November 11, 2015
Authored by: Stacie J. Rottenstreich and Karin Barkhorn
Open up any newspaper or magazine across the county and likely you will read an article about the difficulties facing young adult looking for their first jobs. More and more young adults are turning to their parents for financial assistance. How can parents help their children? And what are the gift tax implications of such assistance?
Each individual has the ability to gift $14,000 a year to each person without using up any of his or her lifetime exclusion. A married couple can then gift $28,000 to an adult child without any gift tax impact at all. However, you must keep in mind that this $14,000 amount is inclusive of all gifts. You cannot give $14,000 directly to your child and then give them additional withdrawal rights under a trust.
In addition, you may also pay your adult child’s college or graduate school tuition directly to the educational organization or pay expenses for your child’s medical care directly to the provider of the care. The Internal Revenue Code has specific provisions which exclude these types of transfers from the definition of a gift.
If this is not sufficient and your adult child still requires financial assistance, you may transfer additional sums to him or her. In 2015 every individual has a $5,430,000 lifetime exclusion amount. Gifts you make to your children over the $14,000 annual exclusion can count against this total lifetime amount.

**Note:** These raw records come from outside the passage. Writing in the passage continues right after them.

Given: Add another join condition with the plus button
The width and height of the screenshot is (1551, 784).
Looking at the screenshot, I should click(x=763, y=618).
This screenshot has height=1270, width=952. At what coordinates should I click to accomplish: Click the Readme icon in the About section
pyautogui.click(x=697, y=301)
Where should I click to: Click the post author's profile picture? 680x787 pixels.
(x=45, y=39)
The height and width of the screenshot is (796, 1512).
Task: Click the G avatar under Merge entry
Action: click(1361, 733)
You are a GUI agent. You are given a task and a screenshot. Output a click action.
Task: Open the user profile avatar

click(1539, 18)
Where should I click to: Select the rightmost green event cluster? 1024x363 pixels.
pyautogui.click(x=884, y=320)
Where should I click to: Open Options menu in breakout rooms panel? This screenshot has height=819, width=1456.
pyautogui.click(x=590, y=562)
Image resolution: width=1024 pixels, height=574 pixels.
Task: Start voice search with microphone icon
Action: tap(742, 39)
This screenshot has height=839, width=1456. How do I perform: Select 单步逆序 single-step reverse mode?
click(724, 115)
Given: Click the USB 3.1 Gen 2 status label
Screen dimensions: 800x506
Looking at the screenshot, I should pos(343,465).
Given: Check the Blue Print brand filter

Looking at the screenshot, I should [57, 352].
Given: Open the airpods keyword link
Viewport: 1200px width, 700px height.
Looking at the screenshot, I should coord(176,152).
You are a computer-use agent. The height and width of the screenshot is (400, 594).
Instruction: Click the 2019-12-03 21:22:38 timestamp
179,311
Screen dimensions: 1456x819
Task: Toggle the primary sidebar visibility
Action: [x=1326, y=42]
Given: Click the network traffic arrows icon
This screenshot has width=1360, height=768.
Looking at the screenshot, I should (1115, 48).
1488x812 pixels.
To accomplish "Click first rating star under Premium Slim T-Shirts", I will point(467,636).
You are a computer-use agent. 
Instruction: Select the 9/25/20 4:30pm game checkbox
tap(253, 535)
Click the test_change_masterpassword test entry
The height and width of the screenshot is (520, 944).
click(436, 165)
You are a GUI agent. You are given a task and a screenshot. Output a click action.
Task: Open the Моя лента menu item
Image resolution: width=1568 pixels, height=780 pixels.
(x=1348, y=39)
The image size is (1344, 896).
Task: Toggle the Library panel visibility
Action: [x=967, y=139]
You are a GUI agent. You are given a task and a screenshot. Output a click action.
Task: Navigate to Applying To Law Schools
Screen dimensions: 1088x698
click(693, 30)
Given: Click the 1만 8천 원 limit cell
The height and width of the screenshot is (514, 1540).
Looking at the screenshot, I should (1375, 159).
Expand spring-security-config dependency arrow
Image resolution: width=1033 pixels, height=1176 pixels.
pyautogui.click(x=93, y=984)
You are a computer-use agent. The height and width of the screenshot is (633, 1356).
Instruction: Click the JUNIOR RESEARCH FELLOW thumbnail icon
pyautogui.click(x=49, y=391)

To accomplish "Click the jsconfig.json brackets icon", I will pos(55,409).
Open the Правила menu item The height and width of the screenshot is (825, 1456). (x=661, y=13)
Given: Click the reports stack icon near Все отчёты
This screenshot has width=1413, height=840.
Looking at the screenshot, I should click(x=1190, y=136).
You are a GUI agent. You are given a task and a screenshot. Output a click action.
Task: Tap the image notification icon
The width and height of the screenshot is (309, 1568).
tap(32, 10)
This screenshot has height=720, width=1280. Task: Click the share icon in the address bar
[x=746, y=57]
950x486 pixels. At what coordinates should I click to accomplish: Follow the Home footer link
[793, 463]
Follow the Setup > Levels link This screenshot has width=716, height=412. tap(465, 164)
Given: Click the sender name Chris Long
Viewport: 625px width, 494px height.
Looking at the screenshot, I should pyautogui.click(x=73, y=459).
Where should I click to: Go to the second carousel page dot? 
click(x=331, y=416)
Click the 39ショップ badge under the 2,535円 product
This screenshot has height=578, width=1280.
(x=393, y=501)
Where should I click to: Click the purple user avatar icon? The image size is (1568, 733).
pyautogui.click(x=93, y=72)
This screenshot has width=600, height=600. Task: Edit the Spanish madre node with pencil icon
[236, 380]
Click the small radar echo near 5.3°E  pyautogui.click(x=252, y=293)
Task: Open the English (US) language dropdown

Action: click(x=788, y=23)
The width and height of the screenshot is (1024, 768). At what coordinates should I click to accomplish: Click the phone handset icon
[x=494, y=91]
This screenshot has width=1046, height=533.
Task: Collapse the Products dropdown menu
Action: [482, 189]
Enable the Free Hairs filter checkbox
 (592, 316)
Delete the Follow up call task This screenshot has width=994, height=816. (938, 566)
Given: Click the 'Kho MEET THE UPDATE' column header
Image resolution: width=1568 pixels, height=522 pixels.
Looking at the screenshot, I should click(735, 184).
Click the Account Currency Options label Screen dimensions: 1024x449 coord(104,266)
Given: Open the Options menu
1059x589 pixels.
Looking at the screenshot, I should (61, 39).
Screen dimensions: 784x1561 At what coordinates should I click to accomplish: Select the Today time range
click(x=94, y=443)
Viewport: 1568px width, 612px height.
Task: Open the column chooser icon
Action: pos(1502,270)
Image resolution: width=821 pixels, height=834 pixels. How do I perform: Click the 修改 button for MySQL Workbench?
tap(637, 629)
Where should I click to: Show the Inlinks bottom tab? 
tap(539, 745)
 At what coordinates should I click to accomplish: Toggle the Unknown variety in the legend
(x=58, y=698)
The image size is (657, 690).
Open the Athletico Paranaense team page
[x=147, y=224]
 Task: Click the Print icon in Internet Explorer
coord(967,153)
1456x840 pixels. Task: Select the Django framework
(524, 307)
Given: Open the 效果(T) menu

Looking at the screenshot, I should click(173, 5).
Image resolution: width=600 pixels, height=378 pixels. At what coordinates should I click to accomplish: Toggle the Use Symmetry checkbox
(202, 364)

As an alternative you can lend your child money. Such intra family loans should be carefully documented. A written loan agreement or promissory note spelling out your child’s obligation should be in place. In order for this to be treated as a loan and not a gift by the IRS, interest must be charged at least at the Applicable Federal Rate published by the IRS each month. Different rates are used depending on the length of the loan, short term (where all principal is due back within 3 year), midterm (where all principal is due back after 3 years but before 9 years) and long term (where the principal is due after 9 years). Interest rates are currently fairly low. The November 2015 rates range from .49% for a short term loan to 2.57% for a long term loan.
If you decide to lend money to a child and circumstances evolve such that he or she cannot pay back interest or principal as it becomes due, you can then forgive some or all of the note. That note forgiveness will be treated as a gift which can then utilize some or all of both you and your spouse’s $14,000 annual gift exclusion amount or your respective $5,430,000 lifetime gift exclusion amounts.
There are several ways you can help your children financially. However, it is important to always keep in mind the tax implications of such help.